= Exercise objective =
Both the line with "Forecasts (71, 425)" and the line with "ananashram (65, 1037)" in the records below must appear in the output, along with every line between them, exactly and with nothing added.

= Listed entries =
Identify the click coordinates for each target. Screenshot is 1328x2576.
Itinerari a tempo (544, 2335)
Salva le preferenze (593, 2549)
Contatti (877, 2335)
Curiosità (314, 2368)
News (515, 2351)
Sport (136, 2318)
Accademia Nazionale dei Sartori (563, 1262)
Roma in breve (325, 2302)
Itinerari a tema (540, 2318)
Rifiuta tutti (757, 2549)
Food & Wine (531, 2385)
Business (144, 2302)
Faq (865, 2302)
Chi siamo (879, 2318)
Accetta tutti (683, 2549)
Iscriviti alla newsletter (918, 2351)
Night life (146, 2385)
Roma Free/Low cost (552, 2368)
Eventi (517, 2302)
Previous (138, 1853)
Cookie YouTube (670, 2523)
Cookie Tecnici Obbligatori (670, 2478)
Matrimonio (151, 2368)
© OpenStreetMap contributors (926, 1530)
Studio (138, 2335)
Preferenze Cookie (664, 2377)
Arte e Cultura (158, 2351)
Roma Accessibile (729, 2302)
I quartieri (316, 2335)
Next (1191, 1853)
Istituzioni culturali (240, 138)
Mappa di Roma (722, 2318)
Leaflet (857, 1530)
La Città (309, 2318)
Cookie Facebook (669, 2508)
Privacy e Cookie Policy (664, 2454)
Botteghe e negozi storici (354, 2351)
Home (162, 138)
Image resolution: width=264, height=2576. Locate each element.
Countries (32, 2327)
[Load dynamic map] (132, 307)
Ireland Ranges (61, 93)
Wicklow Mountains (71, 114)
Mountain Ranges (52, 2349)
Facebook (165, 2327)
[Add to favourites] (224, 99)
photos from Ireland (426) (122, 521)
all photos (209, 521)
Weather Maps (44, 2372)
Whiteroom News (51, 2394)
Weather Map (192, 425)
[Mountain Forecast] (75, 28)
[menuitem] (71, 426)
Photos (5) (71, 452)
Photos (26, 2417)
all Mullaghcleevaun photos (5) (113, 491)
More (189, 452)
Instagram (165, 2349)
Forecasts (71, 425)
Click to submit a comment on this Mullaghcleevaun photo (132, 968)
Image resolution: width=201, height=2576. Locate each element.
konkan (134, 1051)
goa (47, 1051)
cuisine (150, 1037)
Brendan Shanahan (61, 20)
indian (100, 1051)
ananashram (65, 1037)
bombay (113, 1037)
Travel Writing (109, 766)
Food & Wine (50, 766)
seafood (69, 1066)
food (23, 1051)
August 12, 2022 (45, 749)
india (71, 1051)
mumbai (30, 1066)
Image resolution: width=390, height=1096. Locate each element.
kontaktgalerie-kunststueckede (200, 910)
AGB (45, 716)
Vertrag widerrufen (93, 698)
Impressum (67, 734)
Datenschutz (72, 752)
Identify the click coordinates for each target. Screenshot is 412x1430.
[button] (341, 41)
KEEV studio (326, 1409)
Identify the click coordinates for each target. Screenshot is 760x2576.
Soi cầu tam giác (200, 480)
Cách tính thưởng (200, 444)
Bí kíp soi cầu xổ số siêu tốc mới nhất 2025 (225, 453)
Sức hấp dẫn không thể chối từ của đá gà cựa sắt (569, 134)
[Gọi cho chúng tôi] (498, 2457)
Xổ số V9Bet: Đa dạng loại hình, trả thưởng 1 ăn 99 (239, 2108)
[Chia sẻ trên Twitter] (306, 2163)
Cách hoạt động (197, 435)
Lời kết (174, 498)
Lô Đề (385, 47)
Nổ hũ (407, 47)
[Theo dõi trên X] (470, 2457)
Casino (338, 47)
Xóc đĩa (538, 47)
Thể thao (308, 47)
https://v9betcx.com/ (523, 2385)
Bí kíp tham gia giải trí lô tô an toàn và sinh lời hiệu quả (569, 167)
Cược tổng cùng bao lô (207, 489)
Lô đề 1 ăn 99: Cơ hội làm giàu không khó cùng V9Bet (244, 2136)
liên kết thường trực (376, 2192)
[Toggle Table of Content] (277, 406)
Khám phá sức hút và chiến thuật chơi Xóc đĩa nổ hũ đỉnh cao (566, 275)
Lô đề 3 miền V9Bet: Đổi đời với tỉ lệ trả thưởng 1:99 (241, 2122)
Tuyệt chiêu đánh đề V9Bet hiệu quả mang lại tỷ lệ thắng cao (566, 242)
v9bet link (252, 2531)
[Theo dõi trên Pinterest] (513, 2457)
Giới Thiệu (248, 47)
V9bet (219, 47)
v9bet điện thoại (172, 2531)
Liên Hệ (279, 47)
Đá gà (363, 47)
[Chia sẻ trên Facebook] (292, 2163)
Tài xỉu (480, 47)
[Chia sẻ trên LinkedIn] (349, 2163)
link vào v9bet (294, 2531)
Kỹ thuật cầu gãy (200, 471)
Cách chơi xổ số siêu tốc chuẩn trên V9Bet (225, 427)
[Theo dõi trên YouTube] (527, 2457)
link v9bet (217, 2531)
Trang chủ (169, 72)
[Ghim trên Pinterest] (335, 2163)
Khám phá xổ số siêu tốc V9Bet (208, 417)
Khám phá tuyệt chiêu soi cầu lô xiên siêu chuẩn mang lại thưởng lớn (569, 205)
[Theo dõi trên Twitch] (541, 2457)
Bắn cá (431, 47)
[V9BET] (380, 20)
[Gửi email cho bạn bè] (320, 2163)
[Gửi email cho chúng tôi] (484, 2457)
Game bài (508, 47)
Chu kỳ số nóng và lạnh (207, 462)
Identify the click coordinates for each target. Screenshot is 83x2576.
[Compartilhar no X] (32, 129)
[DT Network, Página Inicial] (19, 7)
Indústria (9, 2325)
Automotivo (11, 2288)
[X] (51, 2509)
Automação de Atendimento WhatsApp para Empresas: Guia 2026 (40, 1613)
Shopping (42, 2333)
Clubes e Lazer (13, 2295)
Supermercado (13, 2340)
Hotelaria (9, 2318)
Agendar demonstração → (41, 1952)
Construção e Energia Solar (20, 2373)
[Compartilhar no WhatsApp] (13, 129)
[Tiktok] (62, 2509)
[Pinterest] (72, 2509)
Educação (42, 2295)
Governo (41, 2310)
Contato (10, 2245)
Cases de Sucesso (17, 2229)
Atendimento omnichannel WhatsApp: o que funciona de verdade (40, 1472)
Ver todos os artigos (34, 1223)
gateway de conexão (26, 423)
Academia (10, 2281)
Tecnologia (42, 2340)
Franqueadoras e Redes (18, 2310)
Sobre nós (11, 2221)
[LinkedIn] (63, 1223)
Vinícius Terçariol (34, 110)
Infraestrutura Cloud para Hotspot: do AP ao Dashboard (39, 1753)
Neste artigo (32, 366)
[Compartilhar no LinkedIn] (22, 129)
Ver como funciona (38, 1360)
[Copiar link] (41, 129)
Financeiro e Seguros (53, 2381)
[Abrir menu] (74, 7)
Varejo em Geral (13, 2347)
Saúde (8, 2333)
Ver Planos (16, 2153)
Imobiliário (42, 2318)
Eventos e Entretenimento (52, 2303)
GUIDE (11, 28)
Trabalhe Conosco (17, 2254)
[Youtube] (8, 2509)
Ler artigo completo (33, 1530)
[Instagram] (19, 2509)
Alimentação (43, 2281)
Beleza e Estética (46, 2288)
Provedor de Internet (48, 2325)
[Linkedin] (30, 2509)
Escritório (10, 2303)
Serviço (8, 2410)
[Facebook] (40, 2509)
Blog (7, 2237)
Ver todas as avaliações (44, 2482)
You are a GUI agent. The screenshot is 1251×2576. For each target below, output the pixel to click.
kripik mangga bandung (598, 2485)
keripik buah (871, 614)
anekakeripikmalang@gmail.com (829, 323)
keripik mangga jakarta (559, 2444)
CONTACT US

= Finished exercise =
Forecasts (71, 425)
Click to submit a comment on this Mullaghcleevaun photo (132, 968)
Image resolution: width=201, height=2576. Locate each element.
konkan (134, 1051)
goa (47, 1051)
cuisine (150, 1037)
Brendan Shanahan (61, 20)
indian (100, 1051)
ananashram (65, 1037)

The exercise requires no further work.